The non-parametric alternative to one-way ANOVA:

# Non-normal data across groups
group_1 = np.random.exponential(scale=2, size=30)
group_2 = np.random.exponential(scale=2.5, size=30)
group_3 = np.random.exponential(scale=3, size=30)

result = stats.kruskal(group_1, group_2, group_3)
print(f"H-statistic: {result.statistic:.4f}")
print(f"P-value: {result.pvalue:.4f}")

Interpreting Results and Best Practices

Raw scipy.stats output is just the beginning. Here’s how to extract and present results professionally:

def format_test_result(test_name, result, alpha=0.05):
    """Format hypothesis test results for reporting."""
    significant = result.pvalue < alpha
    
    output = {
        'test': test_name,
        'statistic': round(result.statistic, 4),
        'p_value': round(result.pvalue, 4),
        'alpha': alpha,
        'significant': significant,
        'conclusion': 'Reject H0' if significant else 'Fail to reject H0'
    }
    return output

# Example usage
result = stats.ttest_ind(group_a, group_b)
formatted = format_test_result('Independent t-test', result)

for key, value in formatted.items():
    print(f"{key}: {value}")

# Calculate effect size (Cohen's d) for practical significance
def cohens_d(group1, group2):
    n1, n2 = len(group1), len(group2)
    var1, var2 = np.var(group1, ddof=1), np.var(group2, ddof=1)
    pooled_std = np.sqrt(((n1-1)*var1 + (n2-1)*var2) / (n1+n2-2))
    return (np.mean(group1) - np.mean(group2)) / pooled_std

effect = cohens_d(group_a, group_b)
print(f"Cohen's d: {effect:.4f}")

Critical Best Practices

Don’t worship p-values. A p-value of 0.049 isn’t meaningfully different from 0.051. Report exact p-values and let readers judge significance in context.

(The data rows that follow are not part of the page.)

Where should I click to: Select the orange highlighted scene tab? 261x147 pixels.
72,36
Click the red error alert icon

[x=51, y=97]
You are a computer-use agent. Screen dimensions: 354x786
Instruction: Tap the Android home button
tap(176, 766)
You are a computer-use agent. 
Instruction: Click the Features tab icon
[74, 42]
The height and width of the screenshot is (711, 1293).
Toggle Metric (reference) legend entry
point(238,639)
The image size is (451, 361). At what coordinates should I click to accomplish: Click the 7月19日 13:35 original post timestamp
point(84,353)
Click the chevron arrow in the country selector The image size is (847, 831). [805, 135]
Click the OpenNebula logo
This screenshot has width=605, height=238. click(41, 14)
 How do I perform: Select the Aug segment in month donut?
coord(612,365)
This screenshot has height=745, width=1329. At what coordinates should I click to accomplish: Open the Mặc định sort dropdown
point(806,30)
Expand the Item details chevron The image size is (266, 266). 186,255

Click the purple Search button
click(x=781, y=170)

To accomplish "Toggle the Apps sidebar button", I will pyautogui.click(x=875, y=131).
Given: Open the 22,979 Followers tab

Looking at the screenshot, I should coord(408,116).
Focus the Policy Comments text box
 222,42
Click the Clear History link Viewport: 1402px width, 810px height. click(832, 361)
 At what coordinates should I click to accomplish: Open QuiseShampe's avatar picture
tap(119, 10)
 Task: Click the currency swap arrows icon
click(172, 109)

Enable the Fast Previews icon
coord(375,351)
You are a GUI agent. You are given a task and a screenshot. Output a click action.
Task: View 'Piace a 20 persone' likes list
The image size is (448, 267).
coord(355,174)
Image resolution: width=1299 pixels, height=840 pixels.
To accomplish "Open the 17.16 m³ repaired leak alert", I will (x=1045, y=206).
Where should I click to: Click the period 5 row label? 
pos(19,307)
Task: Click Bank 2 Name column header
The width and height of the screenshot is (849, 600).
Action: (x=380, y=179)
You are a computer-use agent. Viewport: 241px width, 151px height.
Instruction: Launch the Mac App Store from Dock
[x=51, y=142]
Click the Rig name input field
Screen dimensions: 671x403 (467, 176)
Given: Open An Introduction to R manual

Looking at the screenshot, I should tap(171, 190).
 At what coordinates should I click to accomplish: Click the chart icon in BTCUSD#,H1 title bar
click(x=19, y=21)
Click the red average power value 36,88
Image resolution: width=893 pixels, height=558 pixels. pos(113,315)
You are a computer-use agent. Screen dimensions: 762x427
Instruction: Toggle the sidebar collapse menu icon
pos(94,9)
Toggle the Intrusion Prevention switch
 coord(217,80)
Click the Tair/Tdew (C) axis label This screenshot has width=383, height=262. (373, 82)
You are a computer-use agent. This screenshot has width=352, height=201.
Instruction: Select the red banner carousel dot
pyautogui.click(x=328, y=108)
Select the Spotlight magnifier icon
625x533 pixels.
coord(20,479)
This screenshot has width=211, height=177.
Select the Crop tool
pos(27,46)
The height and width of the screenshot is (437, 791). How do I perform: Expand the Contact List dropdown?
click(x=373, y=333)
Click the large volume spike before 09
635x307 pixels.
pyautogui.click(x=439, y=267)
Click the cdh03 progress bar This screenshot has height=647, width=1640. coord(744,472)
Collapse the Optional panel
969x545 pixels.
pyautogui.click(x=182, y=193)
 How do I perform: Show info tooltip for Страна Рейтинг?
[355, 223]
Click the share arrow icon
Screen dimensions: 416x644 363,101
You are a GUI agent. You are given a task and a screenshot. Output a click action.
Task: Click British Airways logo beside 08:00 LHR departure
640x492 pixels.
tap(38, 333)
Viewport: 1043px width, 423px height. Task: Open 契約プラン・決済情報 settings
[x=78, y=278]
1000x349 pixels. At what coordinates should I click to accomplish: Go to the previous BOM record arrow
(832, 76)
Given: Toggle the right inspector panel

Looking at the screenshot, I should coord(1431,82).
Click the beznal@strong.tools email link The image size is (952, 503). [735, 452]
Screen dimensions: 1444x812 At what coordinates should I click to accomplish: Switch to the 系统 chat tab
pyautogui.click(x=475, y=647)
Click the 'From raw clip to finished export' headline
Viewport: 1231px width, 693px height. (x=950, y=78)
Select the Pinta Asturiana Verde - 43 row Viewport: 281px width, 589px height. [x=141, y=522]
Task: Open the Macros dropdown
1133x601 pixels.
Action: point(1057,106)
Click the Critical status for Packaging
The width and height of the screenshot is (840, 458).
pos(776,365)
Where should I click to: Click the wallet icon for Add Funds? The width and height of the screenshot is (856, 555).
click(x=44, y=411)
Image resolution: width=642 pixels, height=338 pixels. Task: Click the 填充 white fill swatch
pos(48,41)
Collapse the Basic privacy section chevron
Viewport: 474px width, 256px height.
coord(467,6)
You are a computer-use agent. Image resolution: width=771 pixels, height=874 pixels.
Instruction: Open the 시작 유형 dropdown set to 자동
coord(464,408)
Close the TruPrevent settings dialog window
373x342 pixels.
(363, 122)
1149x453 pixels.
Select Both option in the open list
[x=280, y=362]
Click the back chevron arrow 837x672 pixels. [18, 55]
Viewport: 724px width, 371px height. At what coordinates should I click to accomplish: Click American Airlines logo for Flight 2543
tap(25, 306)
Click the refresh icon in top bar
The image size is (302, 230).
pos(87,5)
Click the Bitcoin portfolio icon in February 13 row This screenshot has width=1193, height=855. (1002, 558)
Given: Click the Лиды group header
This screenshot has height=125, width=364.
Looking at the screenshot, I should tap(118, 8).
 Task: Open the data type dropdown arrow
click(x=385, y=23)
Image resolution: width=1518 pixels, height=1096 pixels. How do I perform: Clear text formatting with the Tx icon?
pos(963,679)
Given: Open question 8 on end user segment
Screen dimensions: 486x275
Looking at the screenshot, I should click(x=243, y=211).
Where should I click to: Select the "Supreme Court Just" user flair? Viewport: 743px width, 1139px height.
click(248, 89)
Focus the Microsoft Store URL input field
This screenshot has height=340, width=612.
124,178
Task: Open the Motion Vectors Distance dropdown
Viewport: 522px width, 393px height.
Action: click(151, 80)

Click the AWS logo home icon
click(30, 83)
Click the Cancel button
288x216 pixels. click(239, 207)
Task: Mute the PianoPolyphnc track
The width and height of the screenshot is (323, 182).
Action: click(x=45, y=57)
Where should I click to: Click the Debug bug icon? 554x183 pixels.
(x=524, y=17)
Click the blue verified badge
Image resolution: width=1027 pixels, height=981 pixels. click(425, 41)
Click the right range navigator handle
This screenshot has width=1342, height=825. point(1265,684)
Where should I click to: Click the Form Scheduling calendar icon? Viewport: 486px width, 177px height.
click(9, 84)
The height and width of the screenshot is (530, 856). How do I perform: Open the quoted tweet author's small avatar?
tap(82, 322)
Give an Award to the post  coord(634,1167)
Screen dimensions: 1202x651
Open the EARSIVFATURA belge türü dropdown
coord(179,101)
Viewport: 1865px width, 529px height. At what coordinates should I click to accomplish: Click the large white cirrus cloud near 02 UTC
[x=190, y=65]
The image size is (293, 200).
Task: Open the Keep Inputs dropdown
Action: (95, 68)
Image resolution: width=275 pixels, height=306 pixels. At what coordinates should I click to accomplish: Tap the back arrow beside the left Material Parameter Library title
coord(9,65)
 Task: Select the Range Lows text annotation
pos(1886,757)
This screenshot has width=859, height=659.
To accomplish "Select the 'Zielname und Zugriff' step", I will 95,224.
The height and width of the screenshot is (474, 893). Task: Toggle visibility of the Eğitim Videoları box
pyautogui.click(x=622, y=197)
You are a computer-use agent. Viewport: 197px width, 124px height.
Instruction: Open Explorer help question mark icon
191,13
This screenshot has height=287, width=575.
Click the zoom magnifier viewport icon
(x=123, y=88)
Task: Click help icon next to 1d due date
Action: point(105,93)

Account for multiple testing. Running 20 tests at α=0.05 virtually guarantees a false positive. Use Bonferroni correction (alpha / number_of_tests) or better yet, the Benjamini-Hochberg procedure for controlling false discovery rate.

Check assumptions before testing. Use stats.shapiro() for normality, stats.levene() for homogeneity of variance. Violations don’t always invalidate tests, but severe violations require non-parametric alternatives.

Effect size matters more than significance. With large samples, trivial differences become “statistically significant.” Always calculate and report effect sizes alongside p-values.

Know when to stop. scipy.stats covers common scenarios well. For complex designs (repeated measures ANOVA, mixed models, survival analysis), graduate to statsmodels or specialized R packages. When stakes are high, consult a statistician.